Florida defense attorneys are constantly testing new legal theories in defense of foreclosure litigation. As we discussed, Statute of Limitations remains an issue being tested and challenged by defense counsel. Issues related to default adjustments remain very much in play. “Standing” continues to be an issue we see regularly. Under Florida law, the plaintiff must establish that it was the owner of the underlying promissory note and that it was in possession of a properly endorsed promissory note at the time of filing the complaint. Where a note is lost, the plaintiff can proceed under a Lost Note Statute but must establish the transfer history of the note. “HUD Face-to-Face” requirements have been judicially established to be a condition precedent to filing suit on mortgages that provide for the meetings. That process is being raised in defense of cases and where a defendant can prove failure to comply, judgment can be entered on their behalf together with entitlement to prevailing party attorney fees. “Bankruptcy surrender” is an issue that continues to have impact. The theory is that borrowers who surrender their property in a bankruptcy proceeding cannot later defend in the foreclosure proceeding. The rationale relates to the fact that a borrower receives a bankruptcy discharge on bankruptcy and therefore cannot later defend enforcement of the collateral. While the majority of bankruptcy judges agree with cases that support this interpretation of the law, several judges are struggling with that interpretation. The most recent issue relates to challenges to the “boarding process.” Plaintiffs are being challenged on their boarding process. This is a critical area because a proper boarding process is the cornerstone to introducing prior servicer records into evidence at trial. Having a robust boarding process together with adequate training for staff that testify on behalf of plaintiffs is critically important.

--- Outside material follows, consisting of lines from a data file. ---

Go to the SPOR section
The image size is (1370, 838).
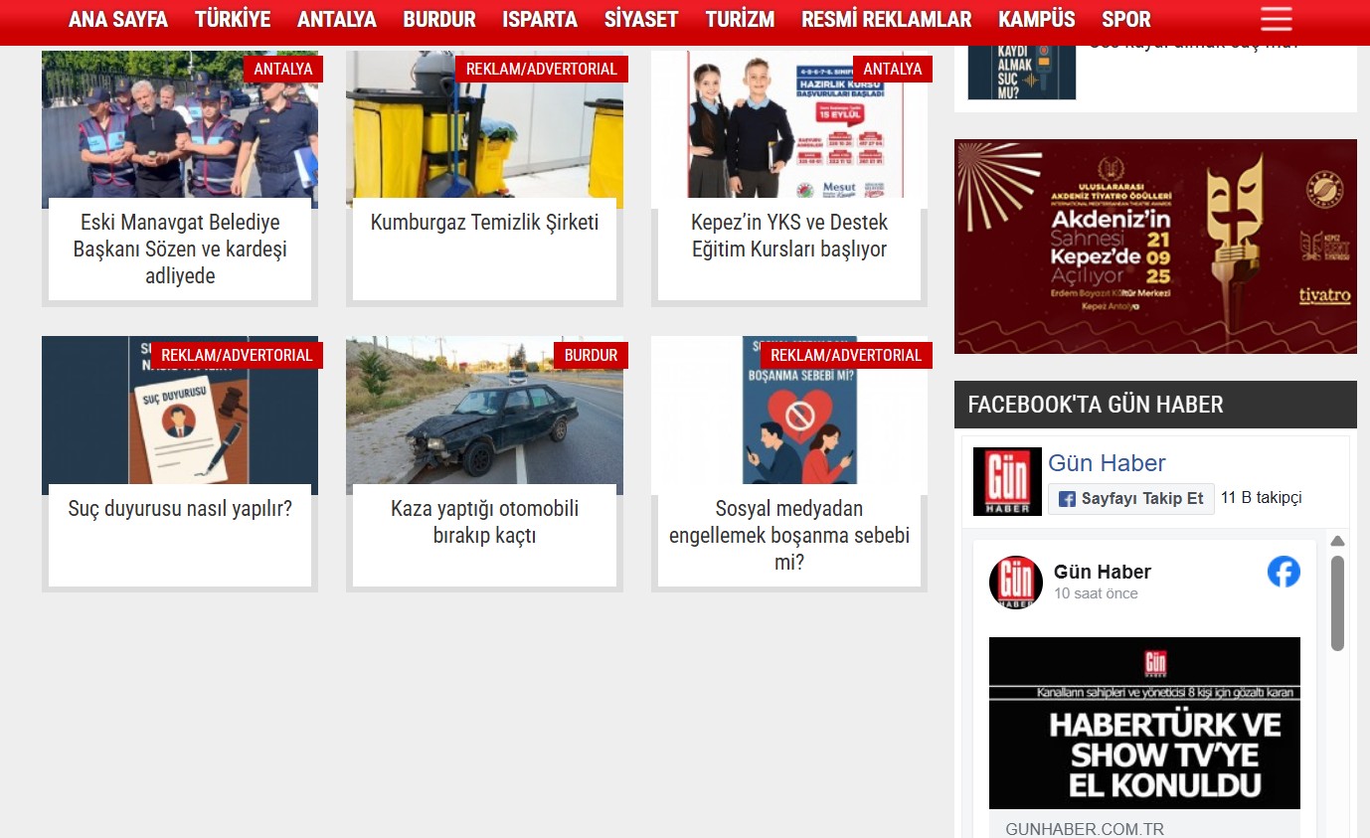coord(1125,20)
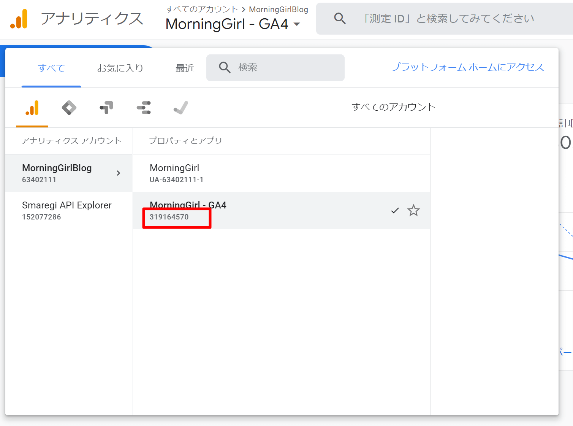Switch to Google Optimize icon
573x426 pixels.
click(106, 108)
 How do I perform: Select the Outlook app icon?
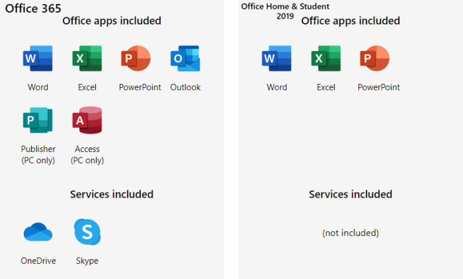(x=185, y=59)
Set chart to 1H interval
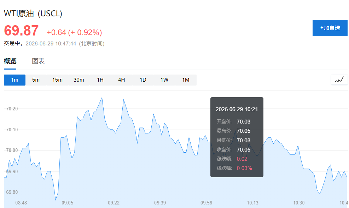 (100, 80)
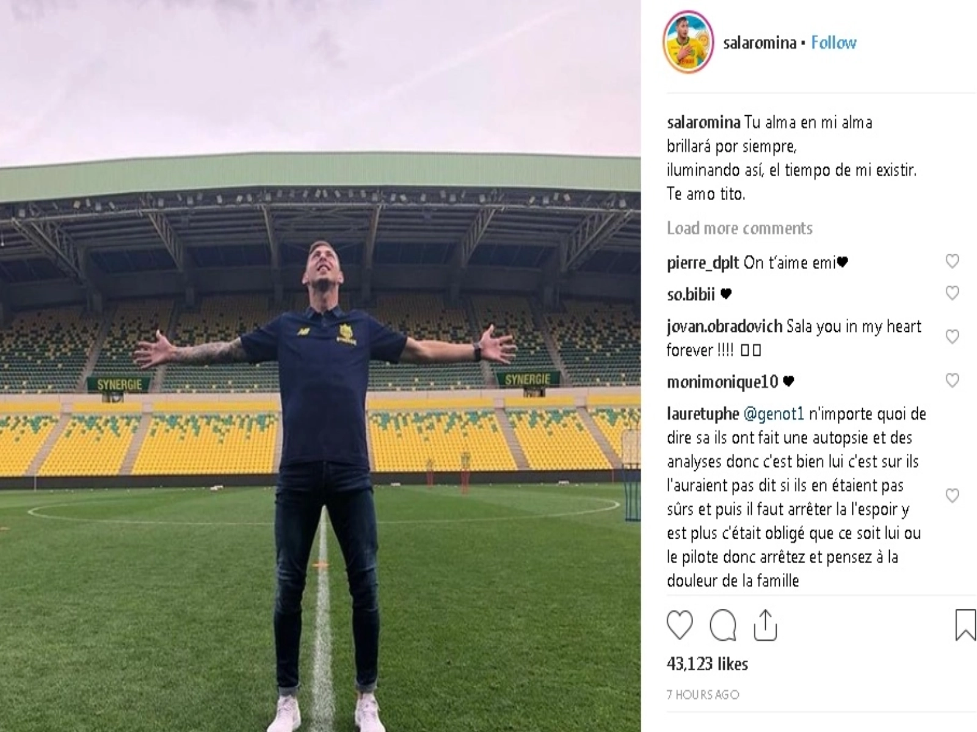This screenshot has width=977, height=732.
Task: Like pierre_dplt's comment
Action: 952,262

What do you wish more people understood about your job or your industry?
Over the past 25 years, I have dealt with historically low foreclosure volume, historically high volume, and back to historically low volume. Throughout those years, I have stayed the course in providing my clients thorough legal representation, which often included telling them things that were difficult to hear and even more difficult to manage. Over time, I have learned to balance the “legal side” of my practice with the “process side.” This results in providing the best possible legal representation in the most efficient and cost-effective way possible. From a client management perspective, servicers categorize foreclosure firms as “vendors,” which at times clouds the fact that the service we provide are “lawyer” services. This often requires varying levels of flexibility in day-to-day vendor management. I have found, and continue to develop, a balance in my practice which I call “lawyer centric.”
About my industry? I believe we are at the new normal, and default activity will not return to past volume in the foreseeable future. This is the time for the industry to retool and improve on processes that require adapting and being proactive with change. Identifying the needs that differentiate judicial practice with non-judicial practice is difficult but necessary. I am seeing tremendous improvement in that regard and continue to work with my clients to effectively manage the challenges they face in the current environment.